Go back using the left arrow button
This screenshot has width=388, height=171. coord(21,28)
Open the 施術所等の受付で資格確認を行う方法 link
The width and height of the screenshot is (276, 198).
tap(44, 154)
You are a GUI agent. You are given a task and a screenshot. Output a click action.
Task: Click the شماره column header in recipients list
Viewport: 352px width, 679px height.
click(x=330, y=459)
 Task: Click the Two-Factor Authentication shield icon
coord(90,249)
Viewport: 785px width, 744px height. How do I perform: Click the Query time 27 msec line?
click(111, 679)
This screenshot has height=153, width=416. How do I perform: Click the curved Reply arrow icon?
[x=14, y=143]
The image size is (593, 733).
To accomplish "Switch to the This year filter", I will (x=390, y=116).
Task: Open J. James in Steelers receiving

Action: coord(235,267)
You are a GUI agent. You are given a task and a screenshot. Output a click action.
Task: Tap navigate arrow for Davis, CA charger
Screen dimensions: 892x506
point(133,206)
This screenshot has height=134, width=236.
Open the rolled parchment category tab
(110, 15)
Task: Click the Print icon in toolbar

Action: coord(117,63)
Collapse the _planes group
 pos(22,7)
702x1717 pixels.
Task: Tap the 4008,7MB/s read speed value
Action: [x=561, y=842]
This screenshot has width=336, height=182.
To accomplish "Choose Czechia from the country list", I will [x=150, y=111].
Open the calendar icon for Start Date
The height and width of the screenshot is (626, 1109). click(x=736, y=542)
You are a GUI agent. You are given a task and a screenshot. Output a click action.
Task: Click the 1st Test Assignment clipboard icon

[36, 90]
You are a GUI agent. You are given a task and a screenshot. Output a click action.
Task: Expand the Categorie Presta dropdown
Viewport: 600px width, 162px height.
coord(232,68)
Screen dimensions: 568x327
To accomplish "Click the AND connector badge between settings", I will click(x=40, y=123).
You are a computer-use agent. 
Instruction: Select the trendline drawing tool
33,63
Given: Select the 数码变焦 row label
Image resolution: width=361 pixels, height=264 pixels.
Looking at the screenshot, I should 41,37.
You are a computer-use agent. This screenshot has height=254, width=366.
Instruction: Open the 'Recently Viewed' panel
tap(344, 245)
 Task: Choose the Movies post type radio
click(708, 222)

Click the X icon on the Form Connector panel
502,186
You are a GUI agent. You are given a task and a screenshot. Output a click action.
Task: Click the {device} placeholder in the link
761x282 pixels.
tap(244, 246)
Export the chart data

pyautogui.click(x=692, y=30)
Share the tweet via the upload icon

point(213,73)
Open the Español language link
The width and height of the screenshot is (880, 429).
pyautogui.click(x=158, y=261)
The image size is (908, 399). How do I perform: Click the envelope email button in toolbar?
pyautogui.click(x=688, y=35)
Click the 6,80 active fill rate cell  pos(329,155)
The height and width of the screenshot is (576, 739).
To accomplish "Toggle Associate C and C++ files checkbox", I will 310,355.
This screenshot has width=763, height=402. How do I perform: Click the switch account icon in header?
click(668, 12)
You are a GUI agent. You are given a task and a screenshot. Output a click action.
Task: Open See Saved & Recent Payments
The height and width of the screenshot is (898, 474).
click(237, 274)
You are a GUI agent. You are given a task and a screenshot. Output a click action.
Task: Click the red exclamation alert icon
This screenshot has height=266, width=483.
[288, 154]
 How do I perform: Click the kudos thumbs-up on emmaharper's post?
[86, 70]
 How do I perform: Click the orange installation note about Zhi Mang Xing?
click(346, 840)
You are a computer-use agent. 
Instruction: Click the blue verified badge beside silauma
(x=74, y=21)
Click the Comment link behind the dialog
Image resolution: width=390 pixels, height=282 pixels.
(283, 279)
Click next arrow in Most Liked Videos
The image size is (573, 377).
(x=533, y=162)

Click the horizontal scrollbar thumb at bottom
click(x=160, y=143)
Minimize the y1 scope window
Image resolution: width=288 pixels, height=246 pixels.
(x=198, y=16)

□ □ □

* **Exercise description**: Everything in the listing above should be repeated exactly.

* **Your solution**:
Go back using the left arrow button
This screenshot has width=388, height=171. coord(21,28)
Open the 施術所等の受付で資格確認を行う方法 link
The width and height of the screenshot is (276, 198).
tap(44, 154)
You are a GUI agent. You are given a task and a screenshot. Output a click action.
Task: Click the شماره column header in recipients list
Viewport: 352px width, 679px height.
click(x=330, y=459)
 Task: Click the Two-Factor Authentication shield icon
coord(90,249)
Viewport: 785px width, 744px height. How do I perform: Click the Query time 27 msec line?
click(111, 679)
This screenshot has height=153, width=416. How do I perform: Click the curved Reply arrow icon?
[x=14, y=143]
The image size is (593, 733).
To accomplish "Switch to the This year filter", I will (x=390, y=116).
Task: Open J. James in Steelers receiving

Action: coord(235,267)
You are a GUI agent. You are given a task and a screenshot. Output a click action.
Task: Tap navigate arrow for Davis, CA charger
Screen dimensions: 892x506
point(133,206)
This screenshot has height=134, width=236.
Open the rolled parchment category tab
(110, 15)
Task: Click the Print icon in toolbar

Action: coord(117,63)
Collapse the _planes group
 pos(22,7)
702x1717 pixels.
Task: Tap the 4008,7MB/s read speed value
Action: [x=561, y=842]
This screenshot has width=336, height=182.
To accomplish "Choose Czechia from the country list", I will [x=150, y=111].
Open the calendar icon for Start Date
The height and width of the screenshot is (626, 1109). click(x=736, y=542)
You are a GUI agent. You are given a task and a screenshot. Output a click action.
Task: Click the 1st Test Assignment clipboard icon

[36, 90]
You are a GUI agent. You are given a task and a screenshot. Output a click action.
Task: Expand the Categorie Presta dropdown
Viewport: 600px width, 162px height.
coord(232,68)
Screen dimensions: 568x327
To accomplish "Click the AND connector badge between settings", I will click(x=40, y=123).
You are a computer-use agent. 
Instruction: Select the trendline drawing tool
33,63
Given: Select the 数码变焦 row label
Image resolution: width=361 pixels, height=264 pixels.
Looking at the screenshot, I should 41,37.
You are a computer-use agent. This screenshot has height=254, width=366.
Instruction: Open the 'Recently Viewed' panel
tap(344, 245)
 Task: Choose the Movies post type radio
click(708, 222)

Click the X icon on the Form Connector panel
502,186
You are a GUI agent. You are given a task and a screenshot. Output a click action.
Task: Click the {device} placeholder in the link
761x282 pixels.
tap(244, 246)
Export the chart data

pyautogui.click(x=692, y=30)
Share the tweet via the upload icon

point(213,73)
Open the Español language link
The width and height of the screenshot is (880, 429).
pyautogui.click(x=158, y=261)
The image size is (908, 399). How do I perform: Click the envelope email button in toolbar?
pyautogui.click(x=688, y=35)
Click the 6,80 active fill rate cell  pos(329,155)
The height and width of the screenshot is (576, 739).
To accomplish "Toggle Associate C and C++ files checkbox", I will 310,355.
This screenshot has width=763, height=402. How do I perform: Click the switch account icon in header?
click(668, 12)
You are a GUI agent. You are given a task and a screenshot. Output a click action.
Task: Open See Saved & Recent Payments
The height and width of the screenshot is (898, 474).
click(237, 274)
You are a GUI agent. You are given a task and a screenshot. Output a click action.
Task: Click the red exclamation alert icon
This screenshot has height=266, width=483.
[288, 154]
 How do I perform: Click the kudos thumbs-up on emmaharper's post?
[86, 70]
 How do I perform: Click the orange installation note about Zhi Mang Xing?
click(346, 840)
You are a computer-use agent. 
Instruction: Click the blue verified badge beside silauma
(x=74, y=21)
Click the Comment link behind the dialog
Image resolution: width=390 pixels, height=282 pixels.
(283, 279)
Click next arrow in Most Liked Videos
The image size is (573, 377).
(x=533, y=162)

Click the horizontal scrollbar thumb at bottom
click(x=160, y=143)
Minimize the y1 scope window
Image resolution: width=288 pixels, height=246 pixels.
(x=198, y=16)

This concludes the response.